Your goal
Would you please transcribe the records below exactly, leaving out the pictures?

Stored data
-- Opening Marker --

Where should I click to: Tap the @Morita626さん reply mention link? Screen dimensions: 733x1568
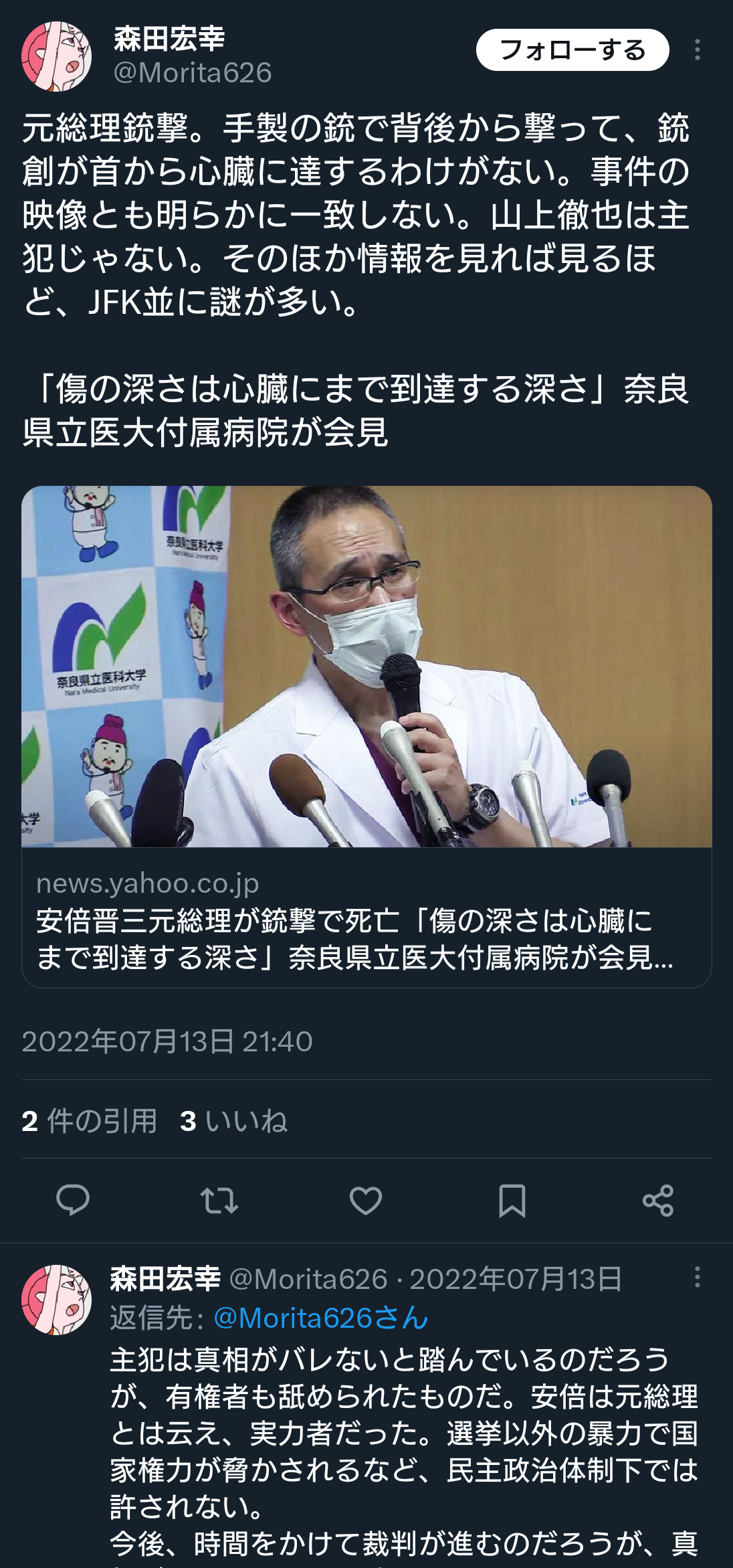coord(321,1318)
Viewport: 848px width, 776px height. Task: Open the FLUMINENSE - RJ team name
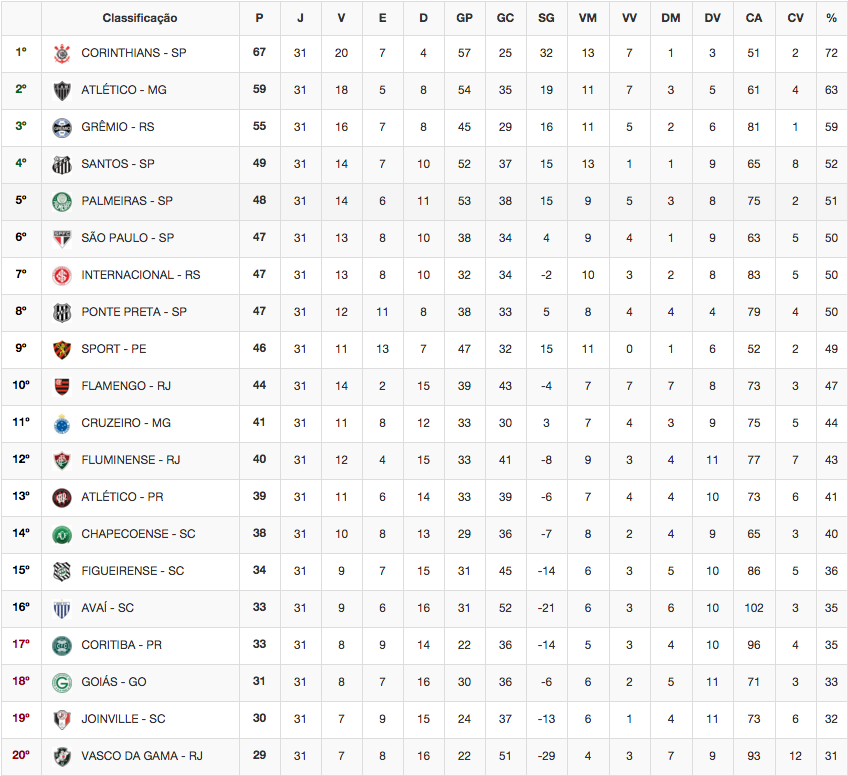[131, 460]
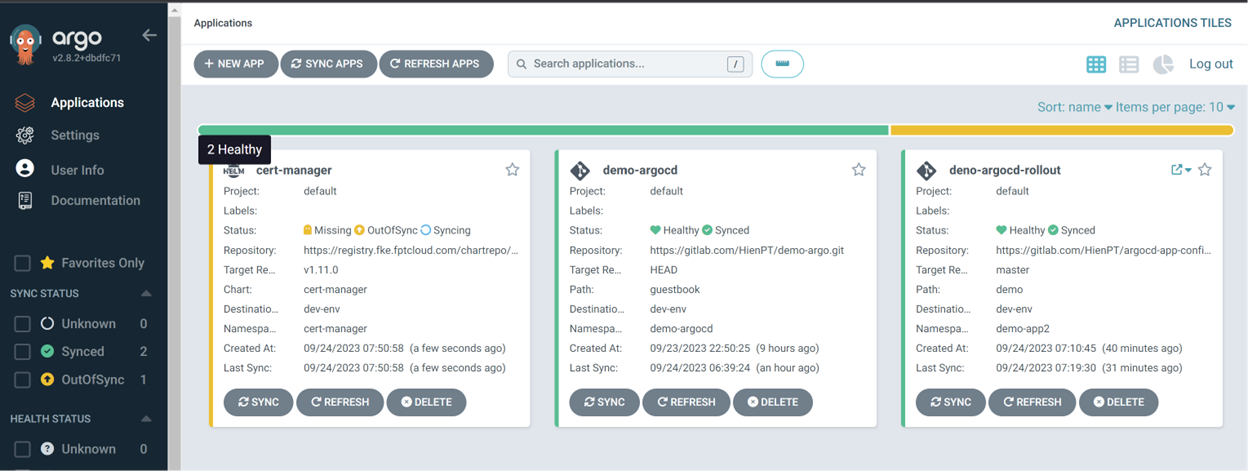Click the New App button
This screenshot has height=471, width=1248.
[234, 64]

-- Closing Marker --

Answer below
Where should I click to: Tap the @Morita626さん reply mention link? Screen dimensions: 733x1568
coord(321,1318)
Viewport: 848px width, 776px height. Task: Open the FLUMINENSE - RJ team name
[131, 460]
Click the New App button
This screenshot has height=471, width=1248.
[234, 64]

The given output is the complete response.